One lien claimant in Fairfax, Virginia learned how important naming all necessary parties really is. The claimant’s failure to name all the necessary parties in his claim against a bond resulted in the claimant losing his claim against the bond, and with it, an opportunity to get paid.
Background of the Case
The case at issue, Johnson Controls Inc. v. Norair Eng’g Corp., rises from a dispute between a supplier and a subcontractor. Johson Controls Inc. (“JCI”) entered into an agreement with Norair Engingeering Corp. (“Norair”) to provide fan coil units and related equipments and materials. Norair failed to pay JCI, and during the ensuing payment dispute, JCI filed a mechanics lien. Norair then petitioned to substitute a bond to effect the release of the lien pursuant to the authority of Virginia Code § 43-70, which states, in pertinent part:
At any time after the perfecting of any such lien and before a suit be brought for the enforcement thereof, the owner of the property affected thereby, the general contractor or other parties in interest may, after five days’ notice to the lienor, apply to the court having jurisdiction of a suit for the enforcement of such lien, or to the judge thereof in vacation, for permission to make such payment into court, or to file such bond, as prescribed in § 43-70, which permission, in either such event, shall be granted by such court, or judge, unless good cause be shown against the same by some party in interest.

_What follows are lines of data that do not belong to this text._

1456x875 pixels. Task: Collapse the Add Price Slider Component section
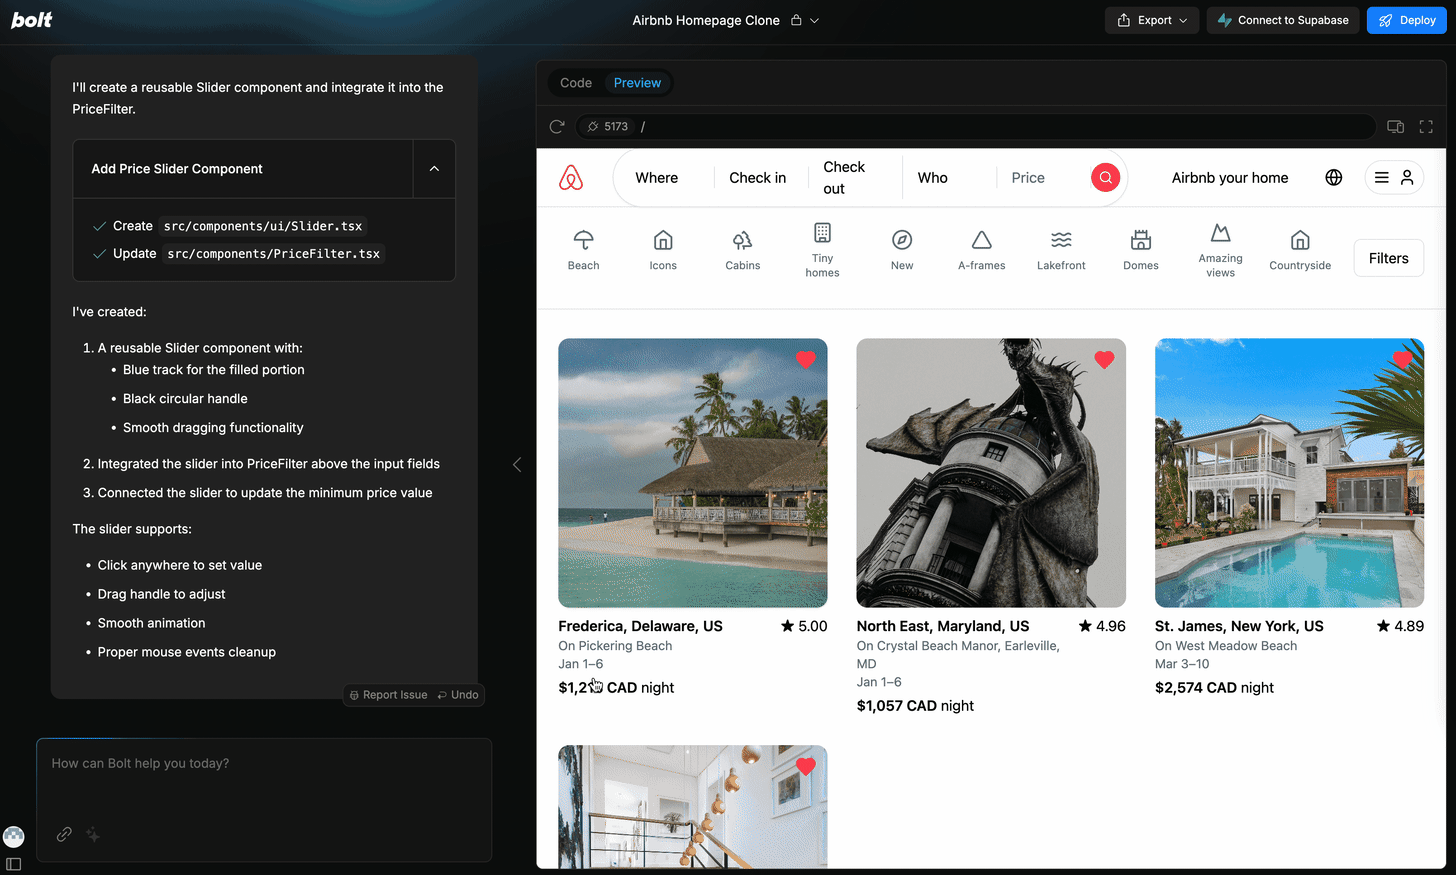tap(434, 169)
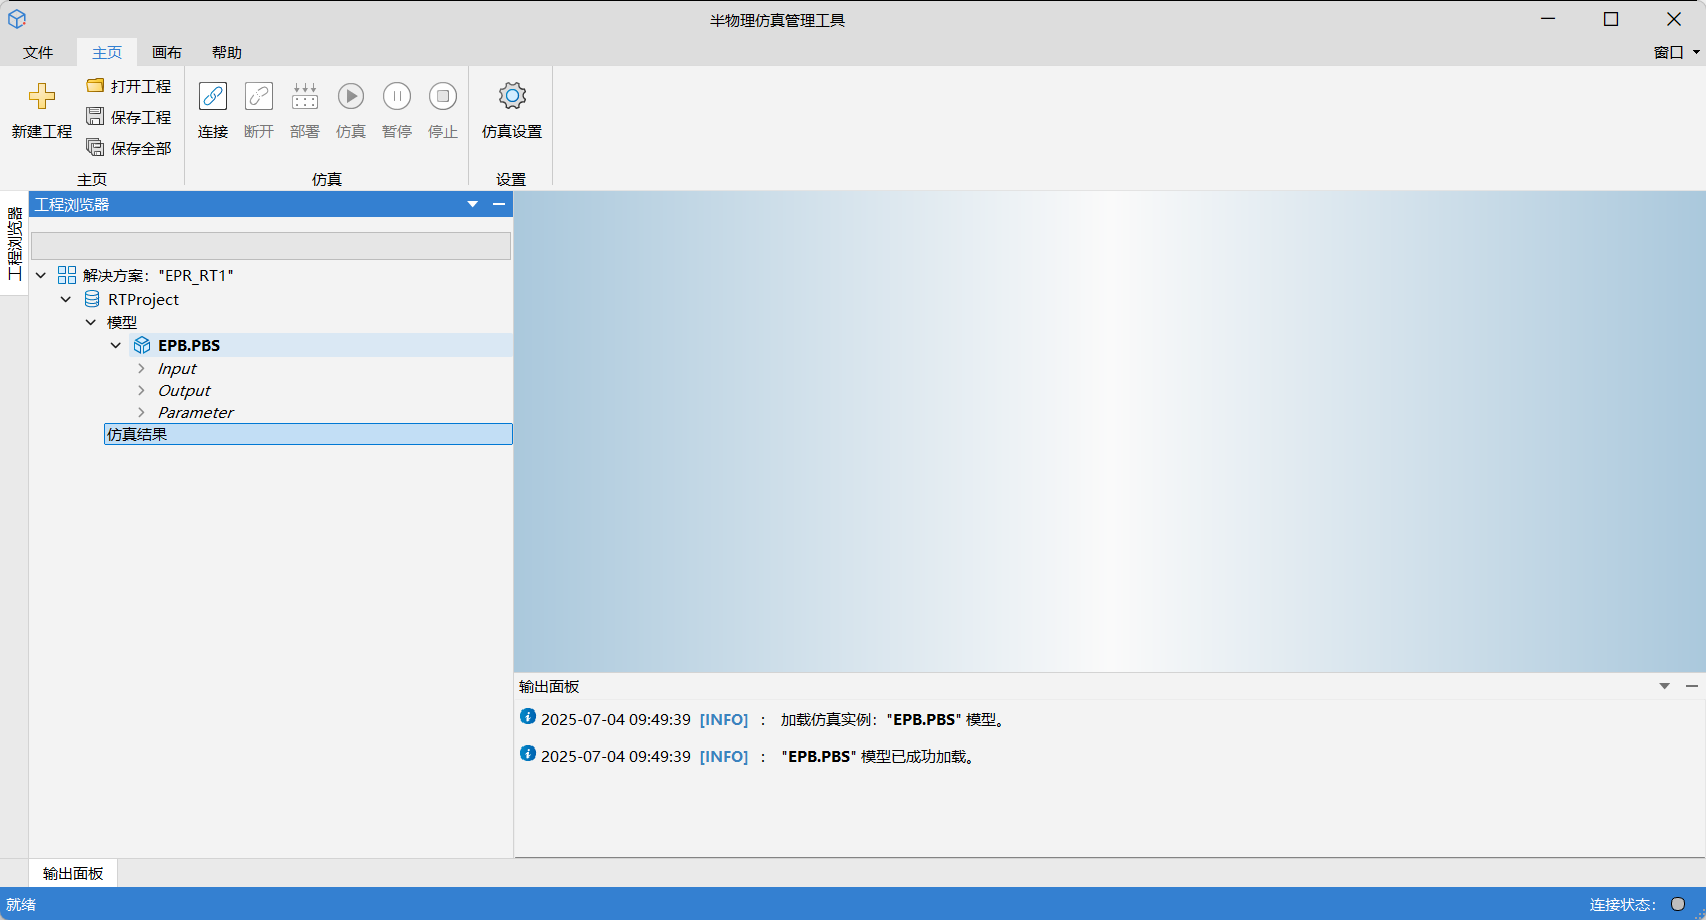Click Open Project folder button
This screenshot has height=920, width=1706.
(129, 86)
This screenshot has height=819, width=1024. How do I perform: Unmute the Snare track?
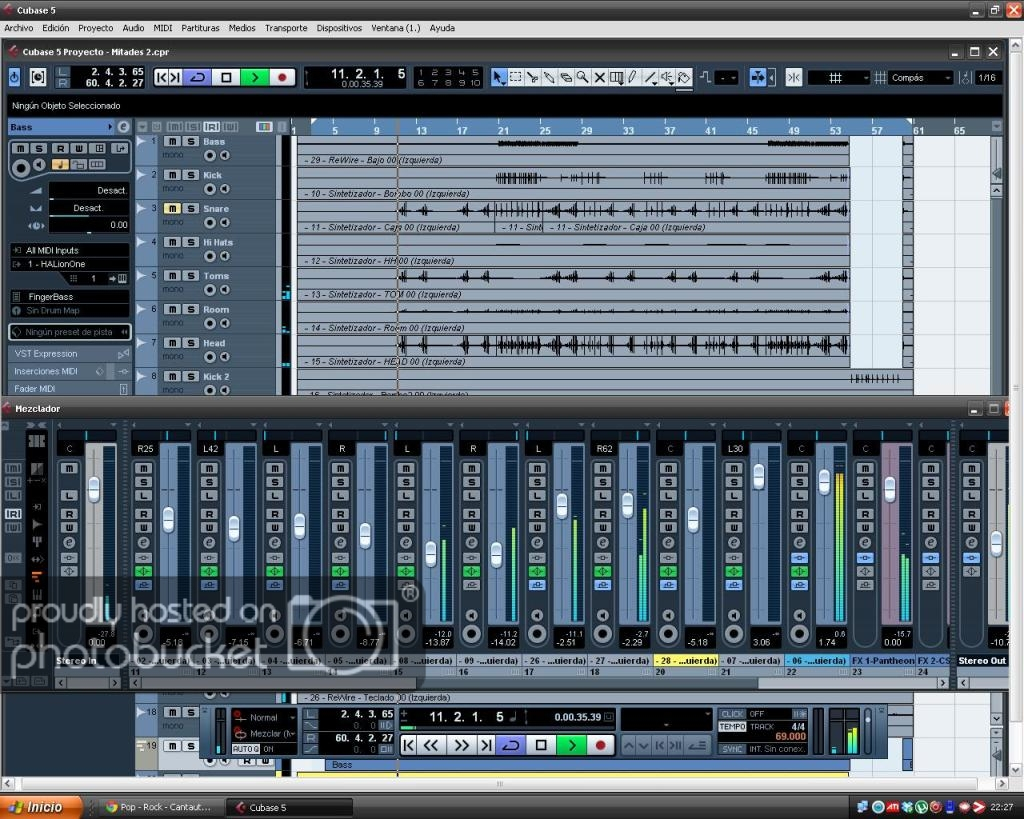[x=172, y=209]
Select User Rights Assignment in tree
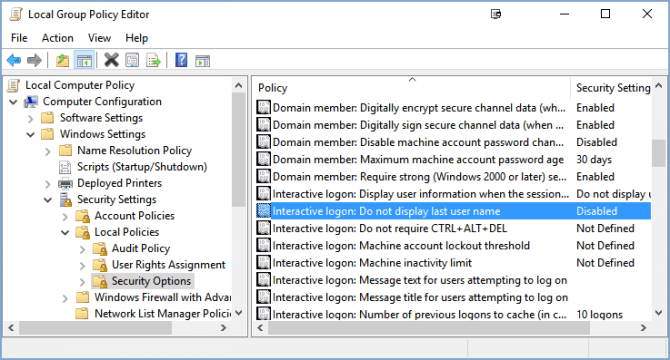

Upon the granting of such permission, and the payment of such money into court, or the filing of such bond, as the case may be, the property affected thereby shall stand released from such lien.
The Court granted the petition, and a bond was issued with Norair as principal and Travelers Casualty and Surety Company of America (“Travelers”) as surety. JCI then amended its complaint to file four total claims. Tellingly, however, JCI specifically named only the surety Travelers on its claim against the bond, and did not name Norair.
Analysis and Results
Because of that oversight, Travelers immediately filed a motion to dismiss. Travelers contended that, because Norair was not named in the bond claim, the claim could not stand. Specifically, Travelers raised two issues for the court to address: whether Norair was a necessary party to the bond claim; and, i.e. was a necessary party, whether JCI could amend the claim to include Norair?
Concerning the first issue, the court made clear that when mechanics liens are bonded off, the necessary parties to be named in a claim can change. While the property owner and parties involved with the title to the land are no longer necessary parties (just by virtue of owning the property), the principal and surety of the bond become the necessary parties to be named (even if they were not previously necessary parties in the mechanics lien). This makes perfect sense, in that the party obtaining the bond, and the party providing the money for the bond should be included in a claim against it, and, since the bonding off of the lien removes the lien from the property by substituting the bond, the property owner is not a necessary party unless somehow related to the bond itself.
In this case, the failure to name the principal, Norair, in the bond claim was fatal to that particular claim. JCI attempted to argue that it should be allowed to amend the claim in order to include Norair, but the court was unpersuaded. Since the statute of limitations had run on the bond claim, JCI was not allowed to go back and amend the claim to include Norair. Since the necessary parties were not named in the claim at issue, and the statute of limitations had run, the claim necessarily failed, and was dismissed.
Simple things like naming the necessary parties in a claim can make or break an opportunity to get paid. It’s important to note that merely having the correct parties for one type of action doesn’t necessarily mean that those are the same required parties for a different type of action. Mechanics liens are powerful legal tools, and a lien claimant shouldn’t be afraid of an owner or contractor bonding off a lien. But, special care should be taken to comply with any new requirements for making a claim against the bond rather than the property itself. Unfortunately, as was the case here, when the bond claim is not handled correctly procedurally, a party can be left with no recourse for payment. It’s important to understand which of the parties involved should be named in both mechanics lien claims and bond claims.